Dataset entries
-- begin --
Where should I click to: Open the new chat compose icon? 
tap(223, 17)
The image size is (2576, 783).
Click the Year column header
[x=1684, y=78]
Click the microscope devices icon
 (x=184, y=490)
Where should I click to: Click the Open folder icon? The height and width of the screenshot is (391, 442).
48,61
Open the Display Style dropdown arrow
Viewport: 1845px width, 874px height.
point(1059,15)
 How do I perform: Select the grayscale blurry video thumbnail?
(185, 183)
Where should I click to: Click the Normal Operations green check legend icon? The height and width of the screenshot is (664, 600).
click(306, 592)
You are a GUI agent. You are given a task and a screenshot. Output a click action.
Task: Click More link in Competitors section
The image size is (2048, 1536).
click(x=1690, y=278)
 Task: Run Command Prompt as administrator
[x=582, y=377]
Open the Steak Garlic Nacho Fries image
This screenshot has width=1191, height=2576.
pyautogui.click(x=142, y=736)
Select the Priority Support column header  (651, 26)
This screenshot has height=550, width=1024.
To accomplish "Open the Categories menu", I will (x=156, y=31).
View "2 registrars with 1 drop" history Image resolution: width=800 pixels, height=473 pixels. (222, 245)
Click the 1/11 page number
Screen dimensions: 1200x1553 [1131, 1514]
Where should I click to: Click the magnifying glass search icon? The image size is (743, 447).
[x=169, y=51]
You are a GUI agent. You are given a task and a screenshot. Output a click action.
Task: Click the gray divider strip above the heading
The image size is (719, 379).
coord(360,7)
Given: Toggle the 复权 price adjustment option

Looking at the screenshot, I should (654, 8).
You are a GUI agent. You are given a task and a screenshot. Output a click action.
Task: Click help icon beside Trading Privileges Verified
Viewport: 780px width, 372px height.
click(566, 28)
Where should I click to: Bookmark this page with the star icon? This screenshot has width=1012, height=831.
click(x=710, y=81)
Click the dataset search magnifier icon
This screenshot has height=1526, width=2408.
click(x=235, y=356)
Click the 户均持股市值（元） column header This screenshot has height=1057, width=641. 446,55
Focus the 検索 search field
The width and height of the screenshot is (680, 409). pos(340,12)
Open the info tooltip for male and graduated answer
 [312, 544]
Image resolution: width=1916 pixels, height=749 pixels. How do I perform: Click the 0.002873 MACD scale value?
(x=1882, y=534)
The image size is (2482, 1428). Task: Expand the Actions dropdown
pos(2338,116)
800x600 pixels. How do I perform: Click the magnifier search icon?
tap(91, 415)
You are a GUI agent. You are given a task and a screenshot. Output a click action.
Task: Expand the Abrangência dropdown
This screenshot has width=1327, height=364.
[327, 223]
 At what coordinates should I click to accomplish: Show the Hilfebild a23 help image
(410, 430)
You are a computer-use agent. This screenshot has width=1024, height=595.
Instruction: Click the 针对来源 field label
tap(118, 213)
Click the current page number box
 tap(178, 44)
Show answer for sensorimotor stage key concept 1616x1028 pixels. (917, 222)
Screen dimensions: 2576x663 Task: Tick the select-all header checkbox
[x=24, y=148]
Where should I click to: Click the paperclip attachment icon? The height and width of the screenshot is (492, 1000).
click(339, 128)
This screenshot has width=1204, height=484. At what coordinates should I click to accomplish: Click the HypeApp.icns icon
-- end --
Aim: Reproduce every line of the material above verbatim, from the first to the last.

Problem solution:
Where should I click to: Open the new chat compose icon? 
tap(223, 17)
The image size is (2576, 783).
Click the Year column header
[x=1684, y=78]
Click the microscope devices icon
 (x=184, y=490)
Where should I click to: Click the Open folder icon? The height and width of the screenshot is (391, 442).
48,61
Open the Display Style dropdown arrow
Viewport: 1845px width, 874px height.
point(1059,15)
 How do I perform: Select the grayscale blurry video thumbnail?
(185, 183)
Where should I click to: Click the Normal Operations green check legend icon? The height and width of the screenshot is (664, 600).
click(306, 592)
You are a GUI agent. You are given a task and a screenshot. Output a click action.
Task: Click More link in Competitors section
The image size is (2048, 1536).
click(x=1690, y=278)
 Task: Run Command Prompt as administrator
[x=582, y=377]
Open the Steak Garlic Nacho Fries image
This screenshot has width=1191, height=2576.
pyautogui.click(x=142, y=736)
Select the Priority Support column header  (651, 26)
This screenshot has height=550, width=1024.
To accomplish "Open the Categories menu", I will (x=156, y=31).
View "2 registrars with 1 drop" history Image resolution: width=800 pixels, height=473 pixels. (222, 245)
Click the 1/11 page number
Screen dimensions: 1200x1553 [1131, 1514]
Where should I click to: Click the magnifying glass search icon? The image size is (743, 447).
[x=169, y=51]
You are a GUI agent. You are given a task and a screenshot. Output a click action.
Task: Click the gray divider strip above the heading
The image size is (719, 379).
coord(360,7)
Given: Toggle the 复权 price adjustment option

Looking at the screenshot, I should (654, 8).
You are a GUI agent. You are given a task and a screenshot. Output a click action.
Task: Click help icon beside Trading Privileges Verified
Viewport: 780px width, 372px height.
click(566, 28)
Where should I click to: Bookmark this page with the star icon? This screenshot has width=1012, height=831.
click(x=710, y=81)
Click the dataset search magnifier icon
This screenshot has height=1526, width=2408.
click(x=235, y=356)
Click the 户均持股市值（元） column header This screenshot has height=1057, width=641. 446,55
Focus the 検索 search field
The width and height of the screenshot is (680, 409). pos(340,12)
Open the info tooltip for male and graduated answer
 [312, 544]
Image resolution: width=1916 pixels, height=749 pixels. How do I perform: Click the 0.002873 MACD scale value?
(x=1882, y=534)
The image size is (2482, 1428). Task: Expand the Actions dropdown
pos(2338,116)
800x600 pixels. How do I perform: Click the magnifier search icon?
tap(91, 415)
You are a GUI agent. You are given a task and a screenshot. Output a click action.
Task: Expand the Abrangência dropdown
This screenshot has width=1327, height=364.
[327, 223]
 At what coordinates should I click to accomplish: Show the Hilfebild a23 help image
(410, 430)
You are a computer-use agent. This screenshot has width=1024, height=595.
Instruction: Click the 针对来源 field label
tap(118, 213)
Click the current page number box
 tap(178, 44)
Show answer for sensorimotor stage key concept 1616x1028 pixels. (917, 222)
Screen dimensions: 2576x663 Task: Tick the select-all header checkbox
[x=24, y=148]
Where should I click to: Click the paperclip attachment icon? The height and width of the screenshot is (492, 1000).
click(339, 128)
This screenshot has width=1204, height=484. At what coordinates should I click to accomplish: Click the HypeApp.icns icon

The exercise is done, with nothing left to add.